**Given instruction A**
From the listing below, extract every line that contains the string "resolution".

**Source passage**
────────────────────
A compute queue is obtained to queue the command buffers containing the compute work. In this case, we will pick the compute queue from the same queue family used to pick the graphics queue, as the Vulkan specification indicates that there must be at least one queue family supporting both graphic and compute operations. Observing the complete code available in the official repository, you’ll notice that, unlike the samples examined in the previous tutorials, this time the method CreateDevice is invoked using the combination (VK_QUEUE_GRAPHICS_BIT | VK_QUEUE_COMPUTE_BIT) as an argument to select a queue family capable of supporting both operation types.

Next, descriptor sets and pipeline layouts are created to describe the resources accessed by the compute shader through the descriptors declared in the GLSL code. Additionally, descriptor sets are created to hold these descriptors. In this case, the descriptors used are two storage images to describe the input and output textures. A descriptor combining an image and sampler isn’t used here because there is no need to sample or filter textures from the compute shader. Using built-in variables like gl_GlobalInvocationID allows to retrieve the integer coordinates of the texels.

Subsequently, the shader module containing the compute shader code and the compute pipeline object are created. Notice the use of the VkComputePipelineCreateInfo structure and the vkCreateComputePipelines method instead of VkGraphicsPipelineCreateInfo and vkCreateGraphicsPipelines, since graphics and compute pipelines expose different states.
────────────────────
**Material to process**

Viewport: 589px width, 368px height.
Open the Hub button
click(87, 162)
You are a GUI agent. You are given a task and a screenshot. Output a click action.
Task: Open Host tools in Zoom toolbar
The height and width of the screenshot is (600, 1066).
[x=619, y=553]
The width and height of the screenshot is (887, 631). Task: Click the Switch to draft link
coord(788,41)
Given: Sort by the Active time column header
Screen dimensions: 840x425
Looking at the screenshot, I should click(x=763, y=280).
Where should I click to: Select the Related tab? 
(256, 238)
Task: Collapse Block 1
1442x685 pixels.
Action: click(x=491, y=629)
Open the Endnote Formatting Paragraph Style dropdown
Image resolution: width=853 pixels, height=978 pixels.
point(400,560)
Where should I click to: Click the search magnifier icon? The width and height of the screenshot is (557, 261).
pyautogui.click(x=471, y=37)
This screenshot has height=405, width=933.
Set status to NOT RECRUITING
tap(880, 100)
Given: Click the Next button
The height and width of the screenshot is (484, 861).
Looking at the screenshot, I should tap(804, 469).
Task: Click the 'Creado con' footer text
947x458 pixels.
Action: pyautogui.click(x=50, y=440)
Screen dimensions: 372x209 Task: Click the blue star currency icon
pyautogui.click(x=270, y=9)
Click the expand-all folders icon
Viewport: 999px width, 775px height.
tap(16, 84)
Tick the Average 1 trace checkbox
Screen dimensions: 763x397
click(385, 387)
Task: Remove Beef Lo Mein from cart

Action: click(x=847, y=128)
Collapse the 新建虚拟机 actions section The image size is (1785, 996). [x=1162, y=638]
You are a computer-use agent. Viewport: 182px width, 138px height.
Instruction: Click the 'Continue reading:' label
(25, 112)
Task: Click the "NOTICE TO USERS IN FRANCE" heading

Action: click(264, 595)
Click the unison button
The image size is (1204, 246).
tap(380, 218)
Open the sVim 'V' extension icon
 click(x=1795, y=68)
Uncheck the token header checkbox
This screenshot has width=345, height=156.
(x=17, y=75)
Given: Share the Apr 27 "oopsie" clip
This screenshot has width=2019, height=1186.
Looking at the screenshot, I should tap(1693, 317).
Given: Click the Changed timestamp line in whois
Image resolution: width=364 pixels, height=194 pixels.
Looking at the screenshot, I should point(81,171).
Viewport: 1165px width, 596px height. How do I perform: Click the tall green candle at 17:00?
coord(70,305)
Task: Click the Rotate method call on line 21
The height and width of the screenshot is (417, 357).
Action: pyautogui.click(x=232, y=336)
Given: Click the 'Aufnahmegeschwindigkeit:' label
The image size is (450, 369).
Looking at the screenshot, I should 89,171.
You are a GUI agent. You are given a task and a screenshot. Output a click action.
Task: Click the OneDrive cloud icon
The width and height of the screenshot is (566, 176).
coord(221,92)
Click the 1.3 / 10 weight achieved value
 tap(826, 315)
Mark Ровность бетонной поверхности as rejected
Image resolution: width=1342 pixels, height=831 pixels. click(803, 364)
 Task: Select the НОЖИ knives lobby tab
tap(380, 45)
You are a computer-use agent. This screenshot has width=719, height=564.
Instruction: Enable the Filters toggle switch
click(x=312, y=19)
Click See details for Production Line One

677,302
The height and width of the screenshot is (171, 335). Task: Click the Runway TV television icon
────────────────────
**Given instruction B**
In the Vulkan compute passage above, why is a descriptor combining an image and sampler not used?

**Written response A**
Image resolution: width=853 pixels, height=978 pixels.
Image resolution: width=364 pixels, height=194 pixels.
Image resolution: width=1342 pixels, height=831 pixels. click(803, 364)

**Written response B**
There is no need to sample or filter textures from the compute shader.